Mica served in that role for 14 years and announced his plans to step down in August, 2009. Mica will be available to Cheney for counsel through the remainder of 2010.
Cheney, 49, previously was president/CEO of the California/Nevada Credit Union Leagues. Before that, he served for nine years as president/CEO of Xceed Financial Federal Credit Union in El Segundo, Calif., and for 10 years as executive vice president at Security Service Federal Credit Union in San Antonio.
Cheney was quick to acknowledge the work of his predecessor during a recent interview with Credit Union Magazine:
CU Mag: How would you describe your vision and priorities for CUNA?
Cheney: I don’t come in with any specific preconceived notions. My vision for CUNA has to do with helping credit unions help their members. The process of defining the vision in more detail requires board involvement. The board’s primary responsibility is to establish CUNA’s vision and broader direction.
Anytime there’s change, especially when you’ve had such a great leader as Dan Mica there for 14 years, it’s an opportunity to step back and look at what we’re doing as an organization and see how we want to improve for the benefit of credit unions going forward. I look forward to working with the board and management team on those types of issues.
In terms of priorities, the top priority is to ensure a smooth transition. We can’t miss a beat, either in Washington or Madison, as we represent and serve credit unions. Credit unions are facing serious legislative, regulatory, and financial challenges. Some credit unions—especially those in the ‘sand states’ and in industrial areas—have been hit hard by this recession.
We’ve seen it firsthand in California and Nevada. In California, we’re still dealing with over 12% unemployment and over 13% in Nevada. In some pockets, it’s closer to 17%.
So, perhaps now more than ever, credit unions need a strong, responsive trade association. Our top priority is to ensure a smooth transition so CUNA can continue to represent and serve credit unions well.
CU Mag: How would you describe your leadership style or philosophy?

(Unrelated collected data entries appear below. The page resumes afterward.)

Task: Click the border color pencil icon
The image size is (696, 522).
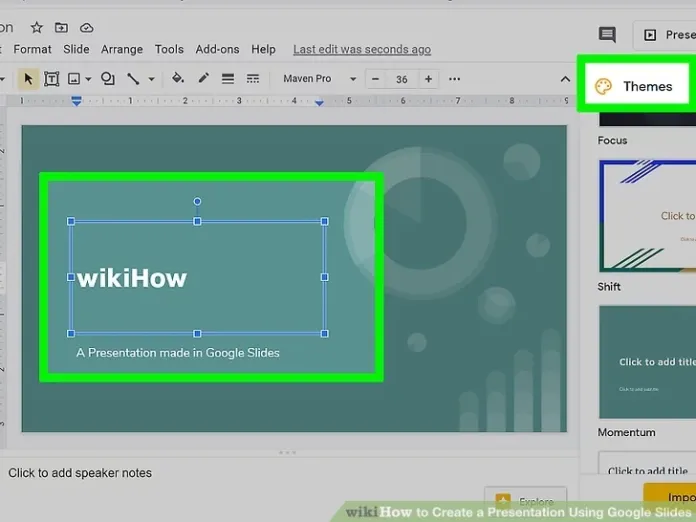Action: pyautogui.click(x=203, y=79)
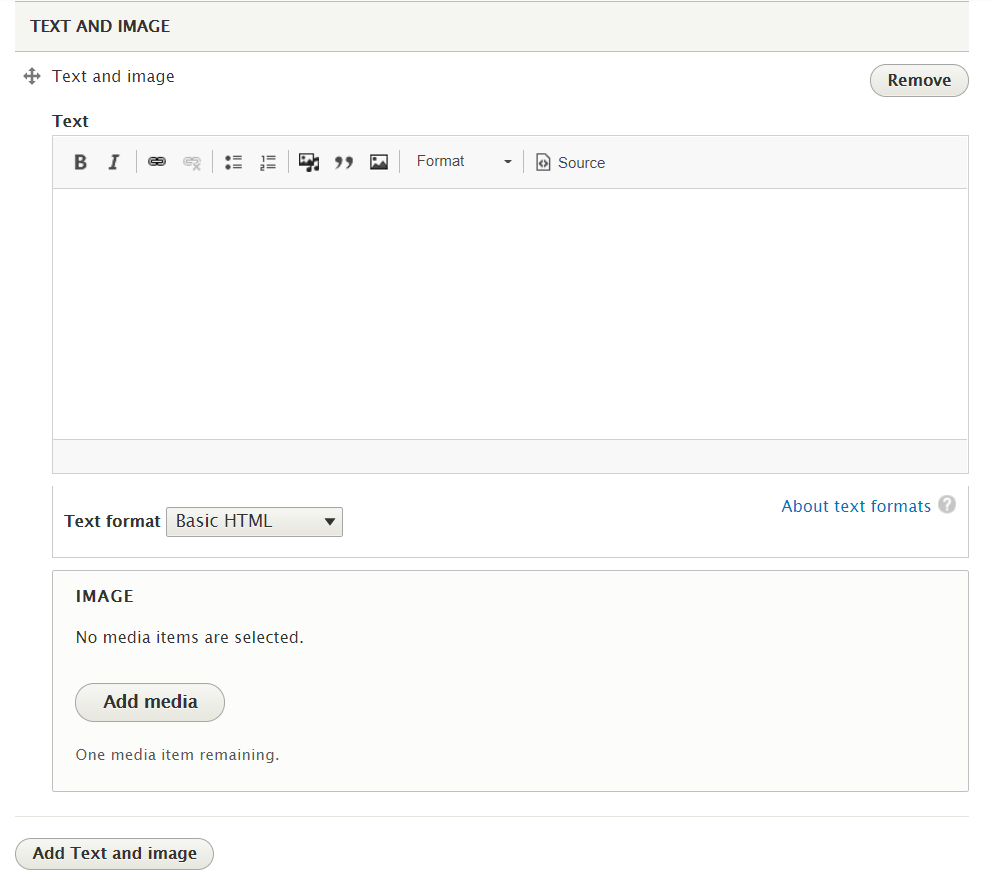
Task: Click the Add media button
Action: pos(150,702)
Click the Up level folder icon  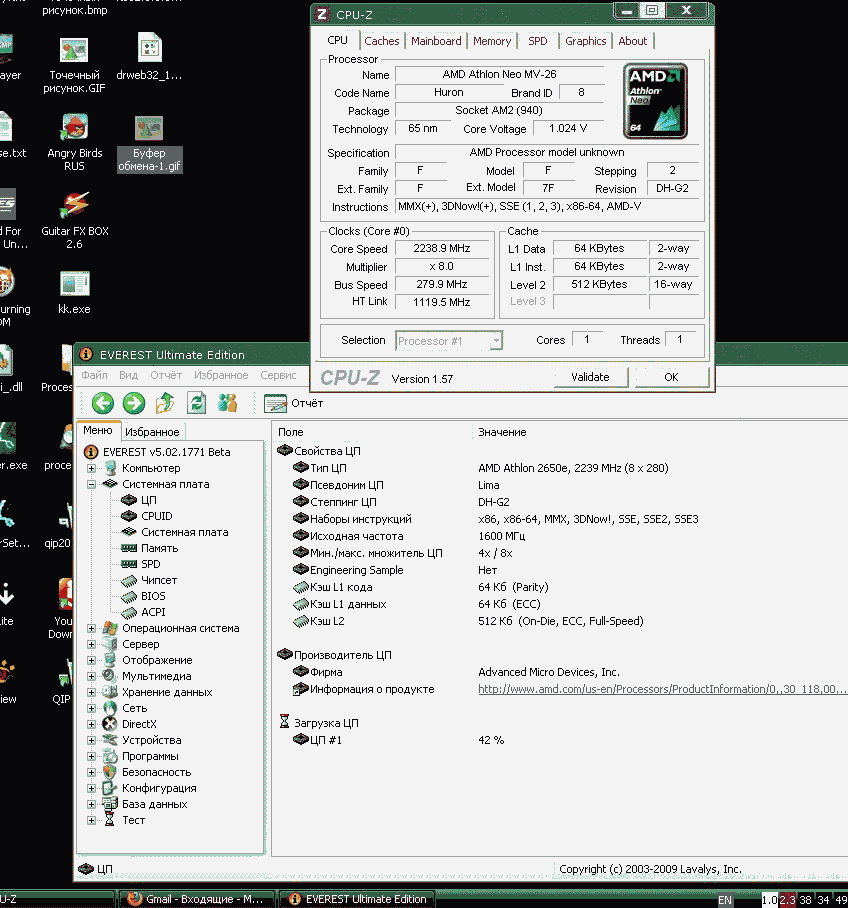(x=166, y=403)
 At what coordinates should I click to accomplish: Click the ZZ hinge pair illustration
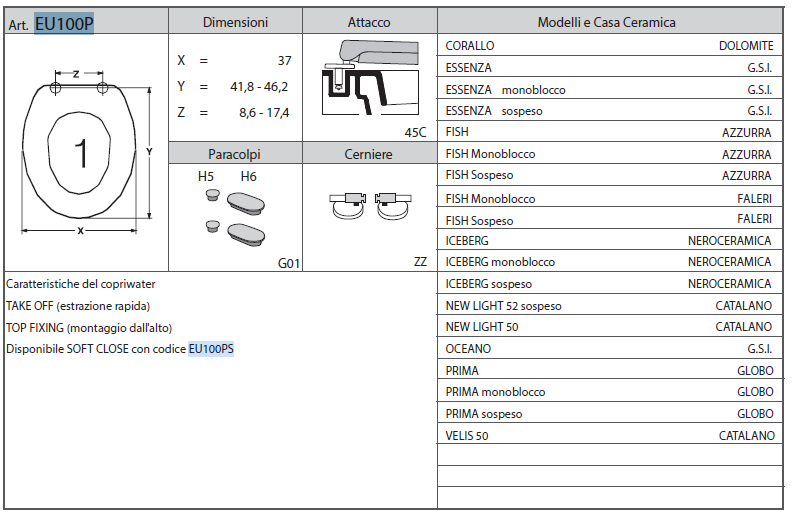(x=370, y=206)
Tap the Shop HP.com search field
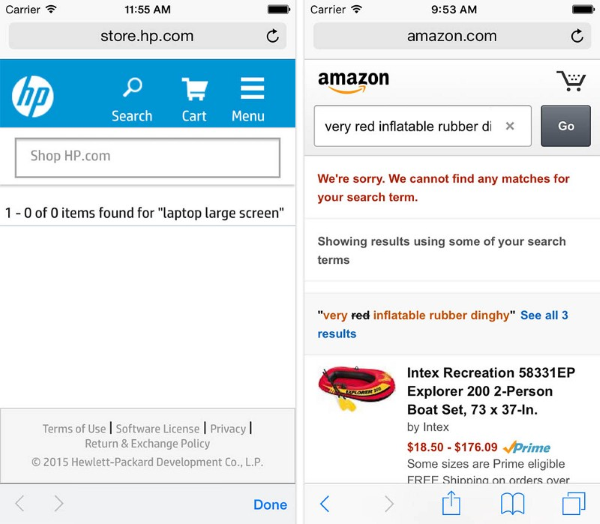This screenshot has height=524, width=600. coord(147,157)
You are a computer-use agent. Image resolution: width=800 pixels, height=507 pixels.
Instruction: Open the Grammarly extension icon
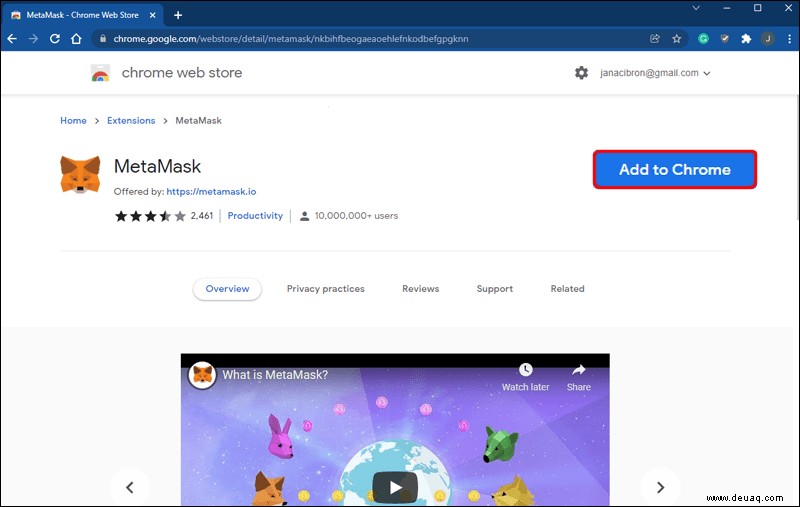pos(703,39)
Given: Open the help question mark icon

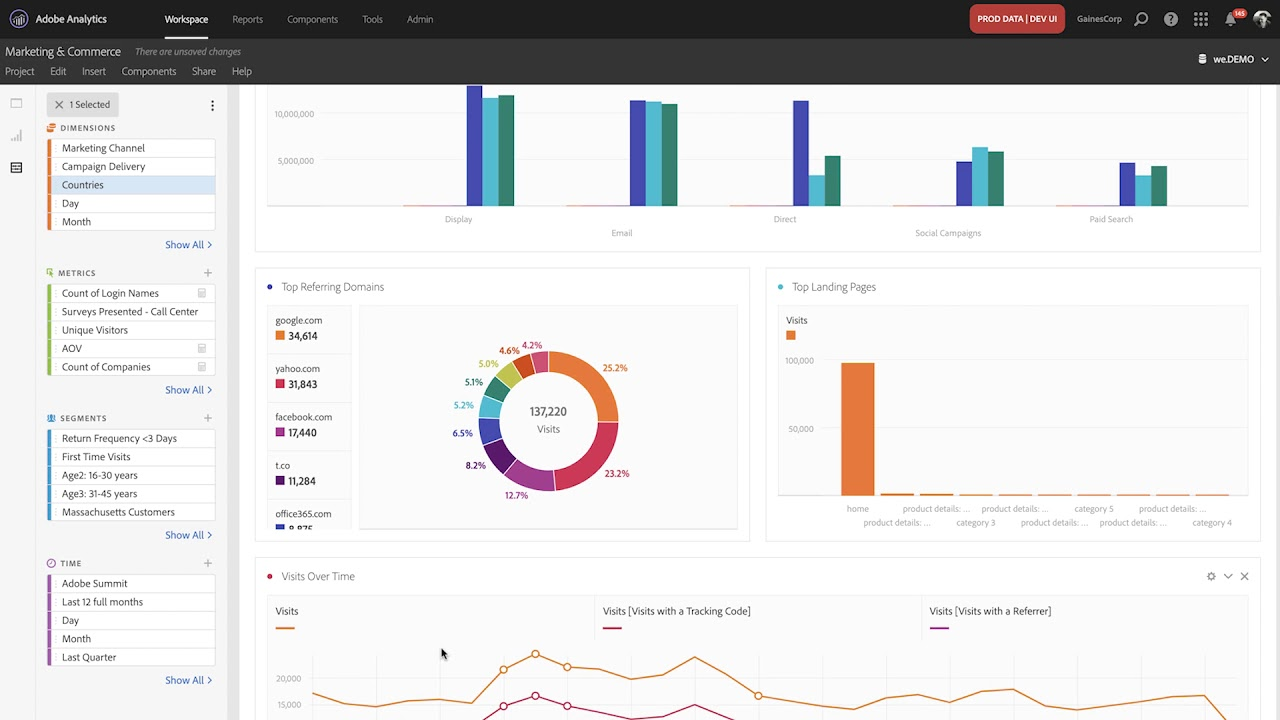Looking at the screenshot, I should (1171, 19).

Cheney: I’d say I have a participatory leadership style. I’m not a command and control kind of leader. I like to involve all the stakeholders when determining the best course of action.

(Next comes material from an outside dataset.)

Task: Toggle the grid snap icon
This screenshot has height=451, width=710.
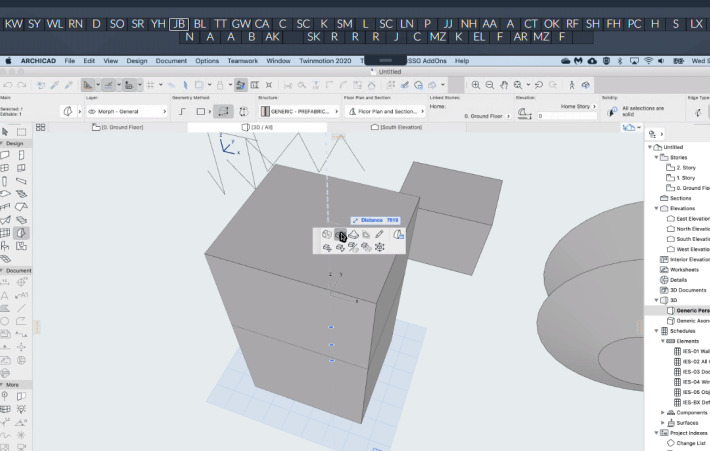Action: click(150, 85)
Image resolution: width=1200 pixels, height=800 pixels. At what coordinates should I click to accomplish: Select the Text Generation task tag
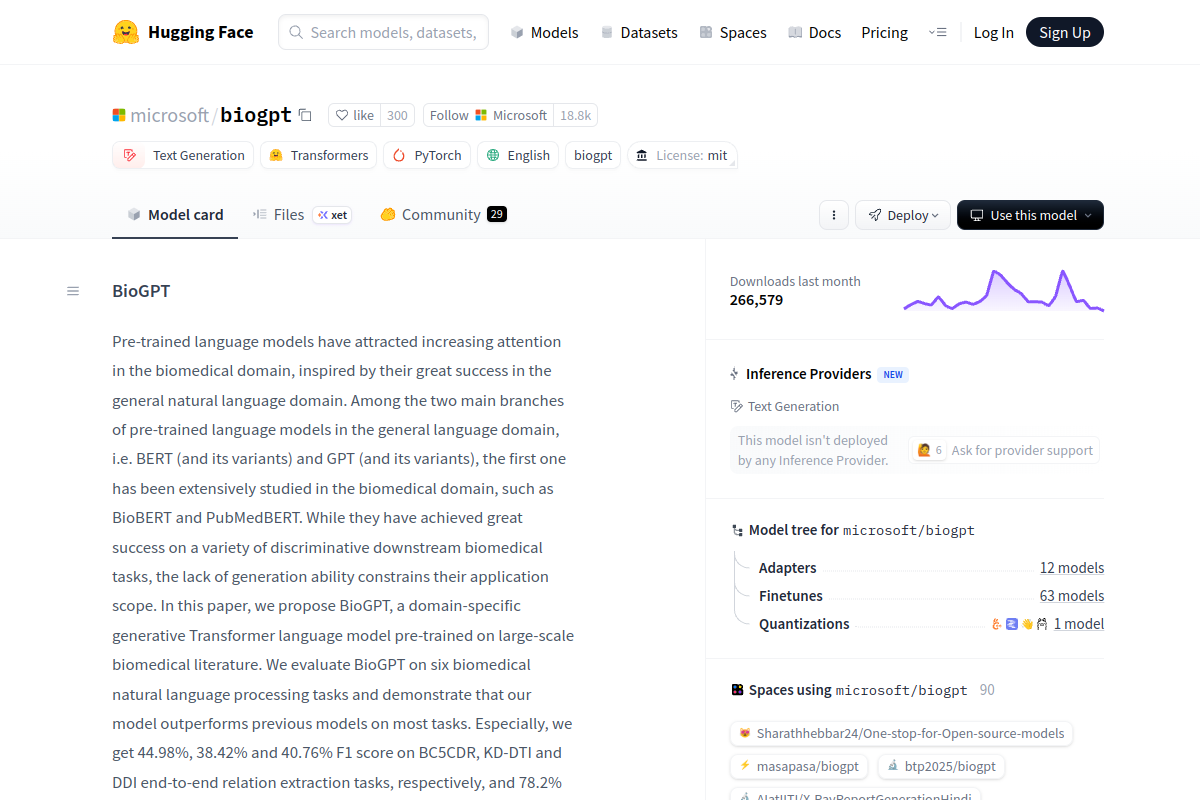pyautogui.click(x=186, y=155)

Having said that, there are certainly times when tough decisions have to be made—that comes with leadership. The CUNA board and management team have demonstrated their ability to make those tough decisions. When they need to provide leadership to the credit union movement in terms of weighing alternatives and picking the appropriate course, they’ll do that. But when time and circumstances permit, I prefer a participatory style of leadership.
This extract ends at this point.